▸ ЗАДАНИЕ 1:
Перепишите строки примеров привязки к экрану в виде JSON-списка: от строки, где есть «Image resolution: width=1006», до последней строки этих примеров включительно. Каждой строке соответствует одна строка списка, пустые строки и картинки не включайте.

▸ ФРАГМЕНТ ТЕКСТА:
****************
ОСТАЛСЯ ОДИН

ОСТАЛСЯ ОДИН

30 сентября я в третий раз повел эскадрилью в район Бородаевки прикрывать плацдарм. Боевой порядок у нас такой: впереди я и мой ведомый Мухин, за нами — пара Гопкало, замыкает пара Брызгалова.

Внизу, на плацдарме, ожесточенный танковый бой. Оглядываюсь и вижу — сзади сверху появляется пара истребителей с желтыми коками. Это охотники. Они атакуют пару Брызгалова. Надо мгновенно отразить атаку, иначе немцы ребят собьют…

Произвожу резкий маневр: стремительно разворачиваюсь навстречу вражеским самолетам. Выскакиваю с небольшим набором высоты сзади своей эскадрильи. Даже не успеваю дать группе команду повторить маневр.

Иду в лобовую атаку. Вражеские охотники открыли огонь по моему самолету и вихрем пронеслись мимо — на запад. Мне показалось, что сзади раздался треск. Прислушиваюсь к работе мотора: перебоев нет. Оглядываю плоскости. Пробоин не видно. Все в порядке.

Снова разворачиваюсь, чтобы занять место впереди группы. И глазам своим не верю: мои испытанные товарищи нарушили боевой порядок — без приказа, не дожидаясь команды, погнались за охотниками. А главная задача — уничтожать бомбардировщики.

Передаю по радио:

— Вернитесь! Ко мне!

Ответа нет.

Увеличиваю газ. Мчусь вслед за ними. Нет, не догнать. Оставлять войска без прикрытия нельзя. И я возвращаюсь.
****************
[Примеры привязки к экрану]
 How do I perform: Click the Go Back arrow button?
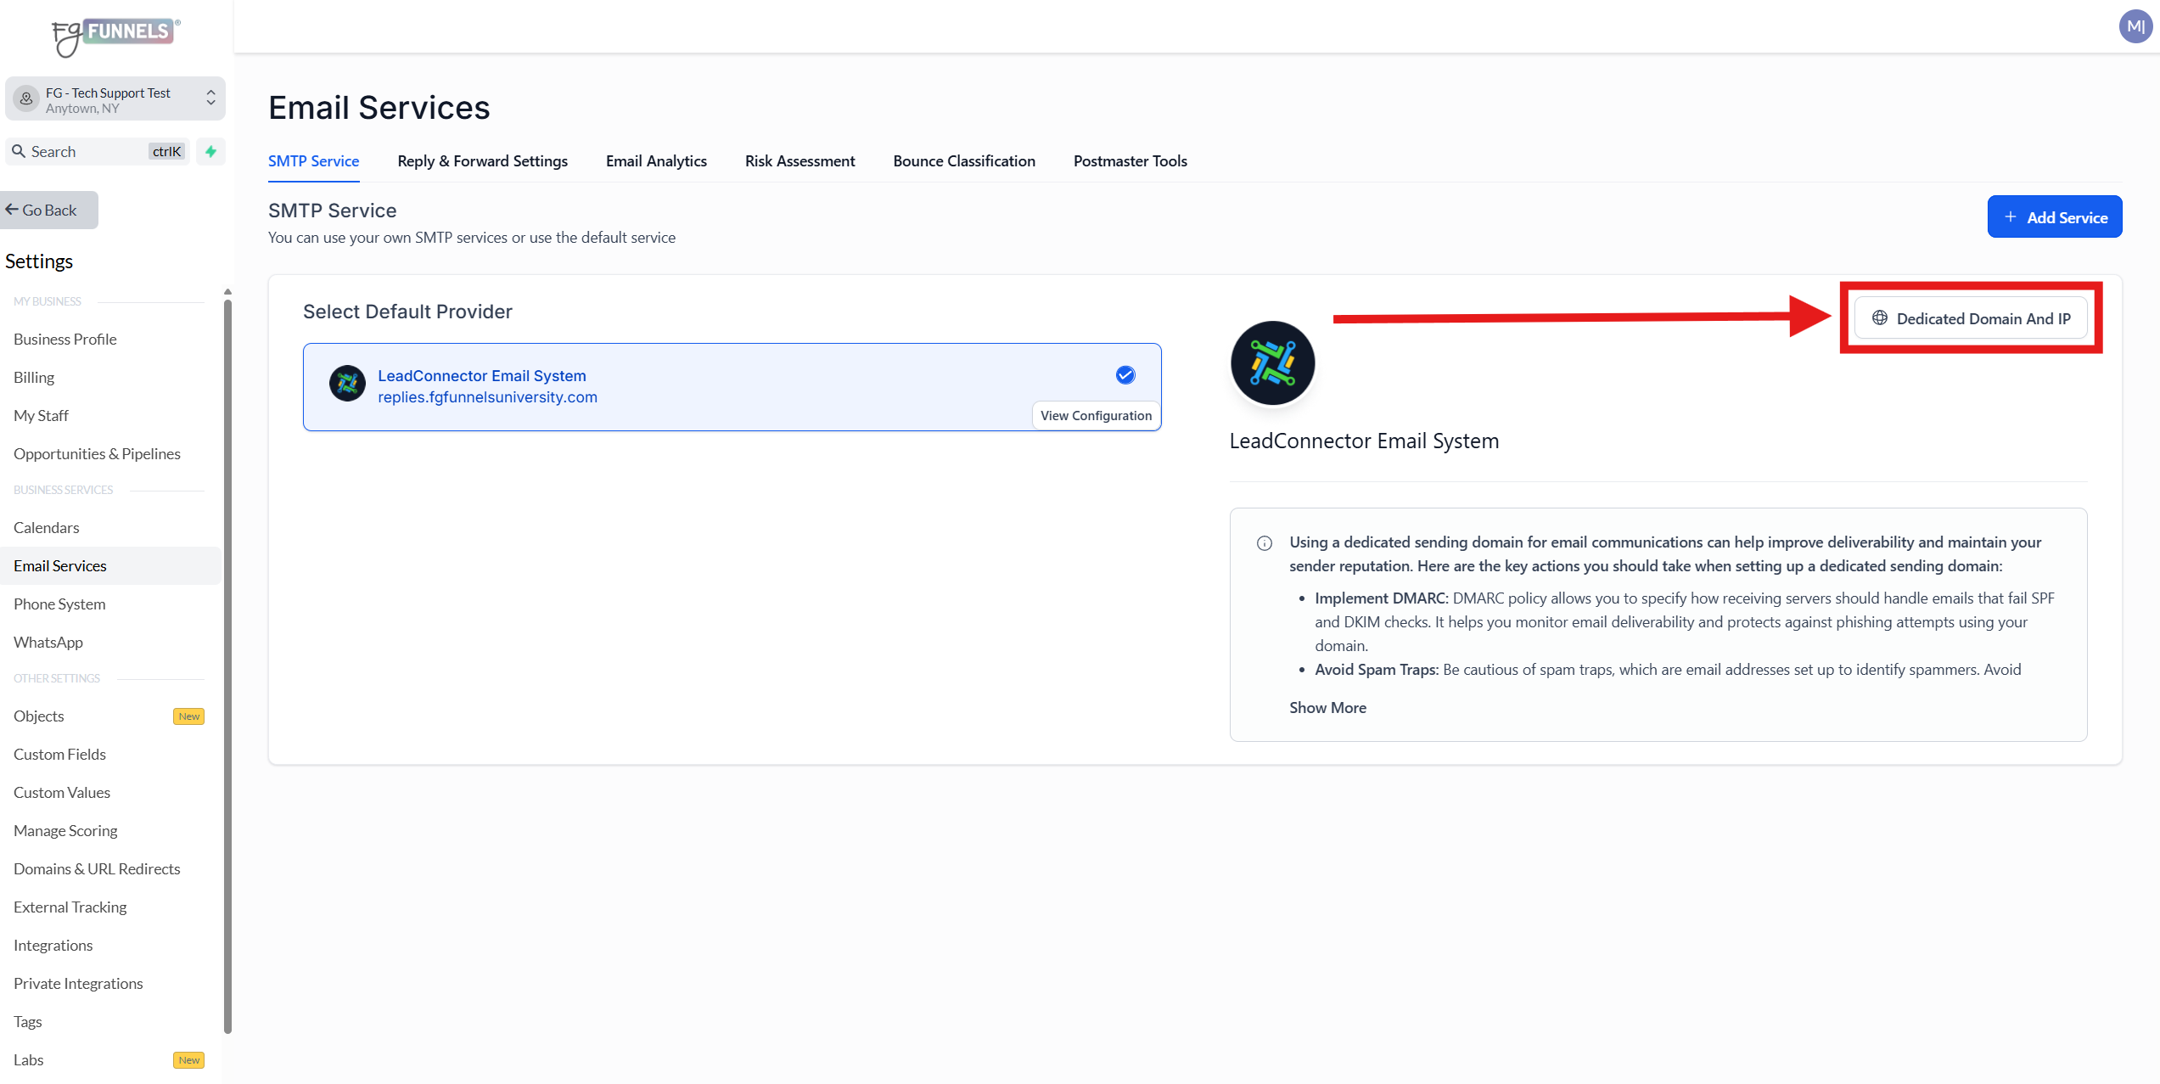pyautogui.click(x=48, y=210)
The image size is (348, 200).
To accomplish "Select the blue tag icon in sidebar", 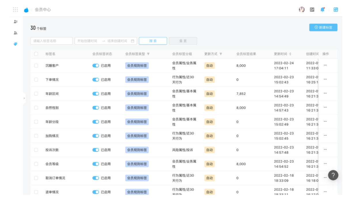I will click(16, 44).
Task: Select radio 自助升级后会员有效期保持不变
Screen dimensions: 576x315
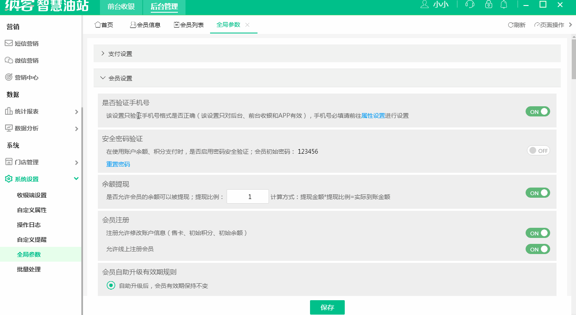Action: pyautogui.click(x=111, y=285)
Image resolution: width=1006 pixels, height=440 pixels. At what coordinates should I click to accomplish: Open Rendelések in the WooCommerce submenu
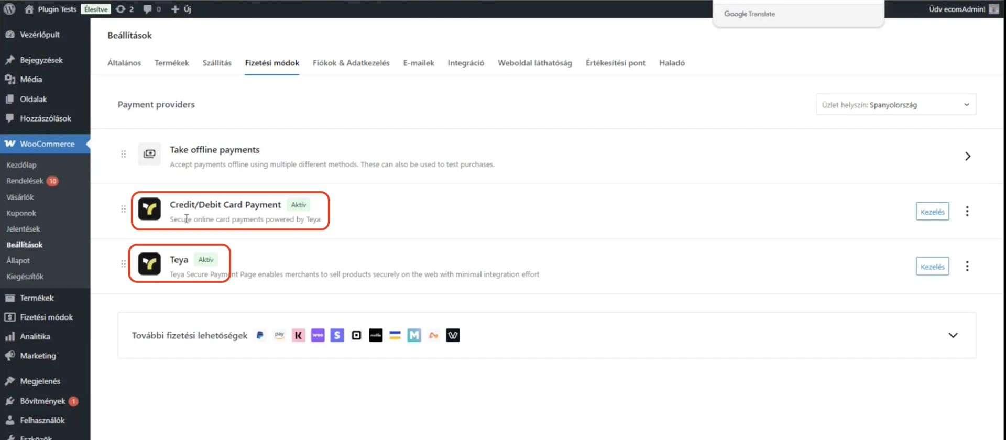coord(25,181)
****************
▸ ЗАДАНИЕ 2:
Ответьте на вопросы по тексту «Остался один»:
(а) Какого числа эскадрилью в третий раз повели в район Бородаевки?
(б) Какого цвета коки у появившихся сзади истребителей?
(в) Какие слова были переданы по радио?

▸ ПРАВИЛЬНЫЙ ОТВЕТ 1:
[
  "Image resolution: width=1006 pixels, height=440 pixels. At what coordinates should I click to accomplish: Open Rendelések in the WooCommerce submenu",
  "coord(25,181)"
]

▸ ПРАВИЛЬНЫЙ ОТВЕТ 2:
(а) 30 сентября.
(б) Желтые.
(в) «Вернитесь! Ко мне!»